2 As we have observed, evidence of prior crimes can be considered by a jury, when properly introduced, as it bears on the credibility of a defendant. Defendant in this case apparently recognizes this and complains that no appropriate limiting instruction was given, and thus the error was compounded. While the trial court is under a duty to see that a jury is properly instructed as to the applicable law, the burden is primarily on the parties to tender desired instructions, and the failure of a party to offer a particular instruction generally is considered a waiver precluding him from raising the lack of such instruction as an issue on appeal. People v. Springs (1972), 51 Ill.2d 418, 425, 283 N.E.2d 225; Ill. Rev.
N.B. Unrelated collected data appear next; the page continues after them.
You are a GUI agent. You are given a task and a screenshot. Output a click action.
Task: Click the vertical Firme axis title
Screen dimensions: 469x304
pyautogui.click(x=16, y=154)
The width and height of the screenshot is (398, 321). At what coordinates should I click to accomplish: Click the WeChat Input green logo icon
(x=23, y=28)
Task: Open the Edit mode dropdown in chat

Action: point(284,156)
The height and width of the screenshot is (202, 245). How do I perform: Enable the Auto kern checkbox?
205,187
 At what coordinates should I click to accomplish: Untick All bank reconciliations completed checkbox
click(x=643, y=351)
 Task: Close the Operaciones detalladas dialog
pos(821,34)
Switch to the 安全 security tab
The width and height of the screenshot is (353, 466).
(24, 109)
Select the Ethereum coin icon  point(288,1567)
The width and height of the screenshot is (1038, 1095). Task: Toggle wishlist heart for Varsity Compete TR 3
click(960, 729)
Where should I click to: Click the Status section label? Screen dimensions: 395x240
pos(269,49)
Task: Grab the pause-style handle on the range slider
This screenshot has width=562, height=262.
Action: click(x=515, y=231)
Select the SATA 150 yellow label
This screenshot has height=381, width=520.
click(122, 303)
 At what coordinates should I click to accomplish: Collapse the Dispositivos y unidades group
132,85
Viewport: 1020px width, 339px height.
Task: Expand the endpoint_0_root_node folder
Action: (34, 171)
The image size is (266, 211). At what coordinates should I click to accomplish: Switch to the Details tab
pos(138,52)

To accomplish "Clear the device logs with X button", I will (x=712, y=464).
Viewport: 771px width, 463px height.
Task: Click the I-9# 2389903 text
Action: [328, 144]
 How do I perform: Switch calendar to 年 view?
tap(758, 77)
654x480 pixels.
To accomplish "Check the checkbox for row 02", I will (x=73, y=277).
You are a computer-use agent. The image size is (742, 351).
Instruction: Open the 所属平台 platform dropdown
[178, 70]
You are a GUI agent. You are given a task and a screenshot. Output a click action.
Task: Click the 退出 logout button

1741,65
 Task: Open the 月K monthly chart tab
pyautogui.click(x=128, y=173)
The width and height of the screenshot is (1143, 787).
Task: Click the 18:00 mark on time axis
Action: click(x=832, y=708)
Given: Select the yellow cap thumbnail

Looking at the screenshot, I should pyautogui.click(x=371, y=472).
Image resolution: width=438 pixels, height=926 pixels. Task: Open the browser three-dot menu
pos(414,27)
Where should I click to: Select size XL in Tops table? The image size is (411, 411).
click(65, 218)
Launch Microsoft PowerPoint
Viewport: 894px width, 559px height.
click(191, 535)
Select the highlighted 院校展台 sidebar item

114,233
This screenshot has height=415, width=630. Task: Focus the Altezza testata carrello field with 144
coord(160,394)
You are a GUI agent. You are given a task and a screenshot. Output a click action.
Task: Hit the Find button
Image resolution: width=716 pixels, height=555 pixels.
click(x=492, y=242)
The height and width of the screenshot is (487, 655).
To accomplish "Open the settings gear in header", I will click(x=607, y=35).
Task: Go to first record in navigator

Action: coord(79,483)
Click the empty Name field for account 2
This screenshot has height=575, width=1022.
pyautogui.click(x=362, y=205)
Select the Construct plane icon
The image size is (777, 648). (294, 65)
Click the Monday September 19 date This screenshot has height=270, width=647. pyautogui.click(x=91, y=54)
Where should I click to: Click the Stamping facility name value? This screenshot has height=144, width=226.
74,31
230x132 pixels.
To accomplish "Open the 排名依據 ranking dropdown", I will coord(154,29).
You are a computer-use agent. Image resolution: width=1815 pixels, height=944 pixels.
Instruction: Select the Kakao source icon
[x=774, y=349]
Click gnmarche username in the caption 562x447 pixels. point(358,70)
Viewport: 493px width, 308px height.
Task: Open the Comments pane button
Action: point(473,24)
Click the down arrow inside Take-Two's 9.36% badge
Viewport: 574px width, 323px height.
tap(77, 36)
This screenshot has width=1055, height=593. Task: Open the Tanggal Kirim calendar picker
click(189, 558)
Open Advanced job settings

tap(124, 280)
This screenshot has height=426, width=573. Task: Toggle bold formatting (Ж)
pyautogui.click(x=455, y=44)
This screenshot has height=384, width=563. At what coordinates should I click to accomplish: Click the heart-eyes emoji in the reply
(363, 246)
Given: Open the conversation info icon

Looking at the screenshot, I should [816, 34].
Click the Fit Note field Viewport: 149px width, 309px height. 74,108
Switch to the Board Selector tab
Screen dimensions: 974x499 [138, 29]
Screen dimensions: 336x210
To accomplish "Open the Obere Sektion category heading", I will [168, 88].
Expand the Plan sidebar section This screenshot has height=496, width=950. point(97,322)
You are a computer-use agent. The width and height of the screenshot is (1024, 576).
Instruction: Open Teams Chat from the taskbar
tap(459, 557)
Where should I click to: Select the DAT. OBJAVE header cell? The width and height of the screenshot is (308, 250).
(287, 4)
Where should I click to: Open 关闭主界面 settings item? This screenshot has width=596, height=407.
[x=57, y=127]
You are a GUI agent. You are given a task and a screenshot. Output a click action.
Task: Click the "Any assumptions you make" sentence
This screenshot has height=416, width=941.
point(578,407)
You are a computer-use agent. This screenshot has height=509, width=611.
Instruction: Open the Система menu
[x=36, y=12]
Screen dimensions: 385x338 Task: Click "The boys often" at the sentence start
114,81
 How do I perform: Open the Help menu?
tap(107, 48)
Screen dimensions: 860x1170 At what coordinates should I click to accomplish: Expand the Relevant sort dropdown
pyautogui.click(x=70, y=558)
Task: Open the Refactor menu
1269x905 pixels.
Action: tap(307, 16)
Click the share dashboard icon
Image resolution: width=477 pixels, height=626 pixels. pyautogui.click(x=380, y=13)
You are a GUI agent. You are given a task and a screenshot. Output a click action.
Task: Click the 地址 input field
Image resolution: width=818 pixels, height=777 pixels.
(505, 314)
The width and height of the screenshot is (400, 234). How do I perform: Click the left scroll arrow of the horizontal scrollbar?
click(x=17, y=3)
Stat. 1975, ch. 110A, § 451(c), and ch. 110, § 67(3).
3 While we would consider IPI Criminal No. 3.13 as an appropriate instruction to limit the jury's consideration of Carel's prior conviction to its effect on his credibility, we do not believe it was so essential as to require us to overlook defendant's failure to tender the instruction or to hold that there was plain and substantial error requiring a new trial.
4 In the cause before us the jury was faced with the factual question which depended largely on the evaluation of the credibility of the witnesses. The police officers and defendant testified to certain basic facts but differing in key matters, which meant the difference between the commission of the crime of burglary and innocent behavior. The jury had the task of determining who was telling the truth the defendant, or the police officers and neighbor. The determination of the jury was clearly not unreasonable nor do we believe, on the basis of the record, that it was substantially affected, if at all, by the prosecutor's comment as to the prior conviction, or by the lack of an instruction limiting the jury's consideration of that conviction.
For the reasons stated, the judgment of the Hancock County Circuit Court is affirmed.